# I need to give me courage



## Overseer

Hello, 
We've been together for 15 years, separated for 11 months.

My wife always has been financial independent. I've been living in her house for 11 years and our daughter is 10 year old. They both are very lovely girls.

I noticed her strange behaviour 1 year ago, and realized that she has an emotional relationship with 12 year older married man. She pretended it isn't serious and she has no future with him. She blamed my selfishness as the main reason for her infidelity. And she proclaimed that I have never truly loved her.
I agreed the guilt was mine, still I was insulted.

After 5-6 months of argues and quarrels she told me that she loves me only for as a father of her child. 3 months ago she started her real love affair with the man. I began to pray day and night and God helped me - she split up with him after just 2-3 weeks. 
She called me and told me that she still likes me, but she was very stressed. She shared that she is very disappointed.

★ ★ ★

• What you will do:
a) According to the forum post, how long has the couple been separated?
b) Rewrite the forum post from "# I need to" to "I was insulted.", with "house" changed to "apartment".

• Data section:
★ ★ ★

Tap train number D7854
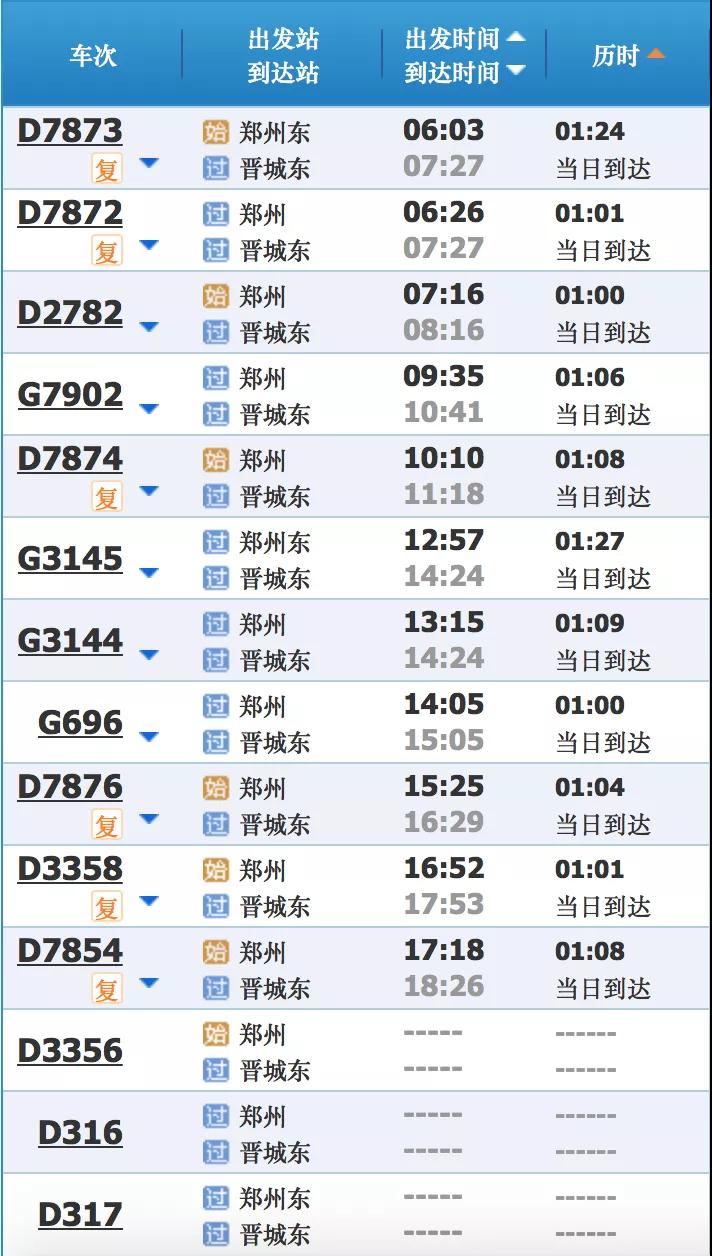Image resolution: width=712 pixels, height=1256 pixels. (70, 951)

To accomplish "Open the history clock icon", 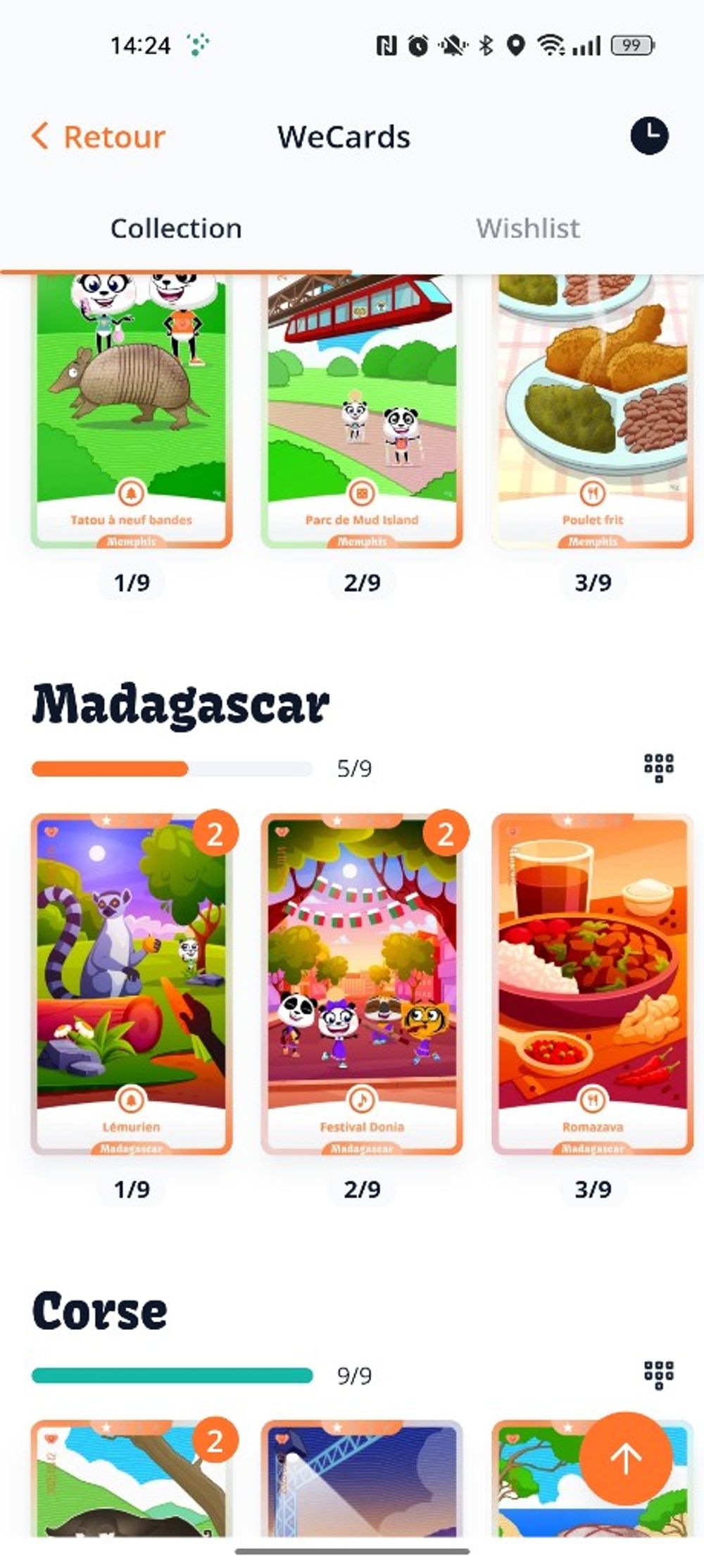I will click(649, 135).
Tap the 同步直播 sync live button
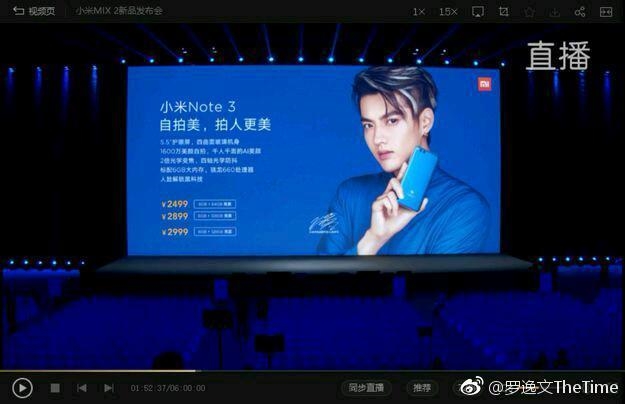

★ ★ ★

• Solution set:
a) Eleven months.

b)
# I need to give me courage



## Overseer

Hello, 
We've been together for 15 years, separated for 11 months.

My wife always has been financial independent. I've been living in her apartment for 11 years and our daughter is 10 year old. They both are very lovely girls.

I noticed her strange behaviour 1 year ago, and realized that she has an emotional relationship with 12 year older married man. She pretended it isn't serious and she has no future with him. She blamed my selfishness as the main reason for her infidelity. And she proclaimed that I have never truly loved her.
I agreed the guilt was mine, still I was insulted.